Samuli Autti  (Lancaster University, UK)

Abstract 

The fundamental theory of how first-order phase transitions are triggered, the homogeneous nucleation theory, has evaded unambiguous experimental validation for a century. Superfluid ³He is perhaps the most obvious platform for testing it, but the predicted lifetime of metastable A phase is astronomical, while the A-B transition is commonly observed in the laboratory. We have constructed two experiments nearly perfectly isolated from their environment [1,2] for the first time producing data with sufficient quality for theory development.

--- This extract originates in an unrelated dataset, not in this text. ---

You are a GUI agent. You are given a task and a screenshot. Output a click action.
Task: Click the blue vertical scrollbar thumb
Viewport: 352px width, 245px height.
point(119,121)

We have also built a first-principles numerical simulation of the phase transition dynamics [3], supported by a GEANT-4 simulation of the radiation environment [4,5] and recent measurements of second-order phase transition dynamics [6,7]. Pulling these together, I report progress in resolving the nucleation problem.

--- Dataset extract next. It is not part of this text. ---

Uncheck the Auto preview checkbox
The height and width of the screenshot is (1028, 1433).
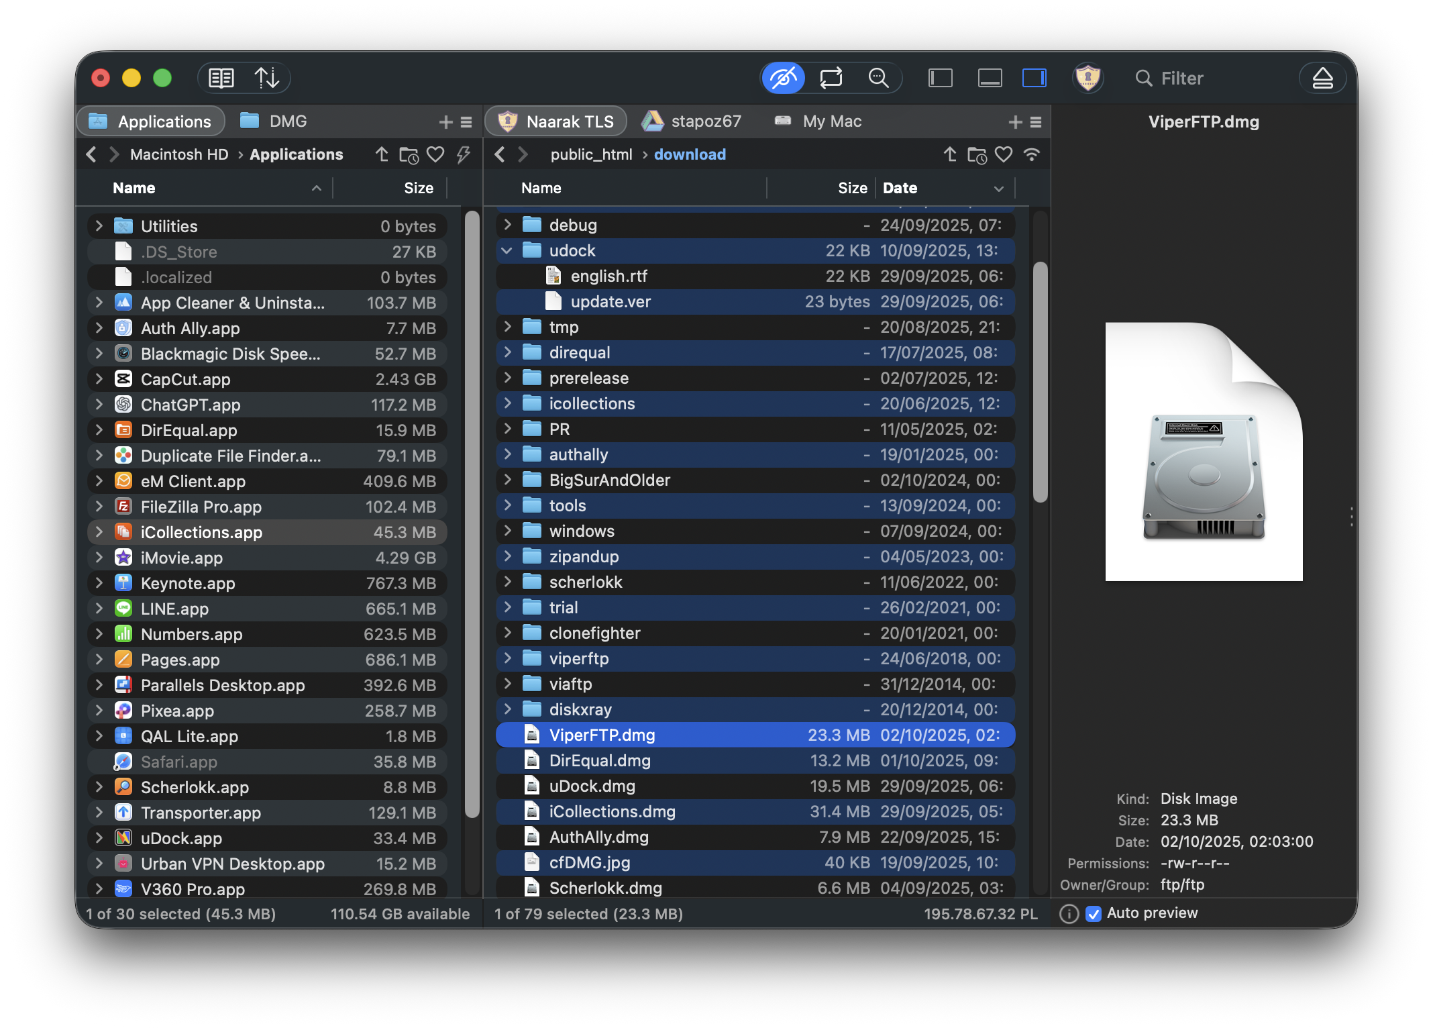pyautogui.click(x=1094, y=913)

Superfluid ³He is increasingly being used to observe and model the behaviour of our Universe. The LISA gravitational wave space mission, due to be launched in the mid 2030’s, will be able to measure the continuous gravitation wave spectrum that would result from a first-order phase transition triggered by homogeneous nucleation in the early Universe. We aim to measure dynamic characteristics such as the speed of the expanding phase boundary of the B phase following its nucleation. This effort will directly inform the simulations of the gravitational wave production.

References

[1] JLTP 215, 477–494 (2024)

[2] arXiv:2503.24288

[3] JLTP 215, 495–524 (2024)

[4] JLTP 215, 465–476 (2024)

[5] Eur. Phys. J. C 84, 248 (2024)

[6] PRR 2, 033013 (2020)

[7] PRL 127, 115702 (2021)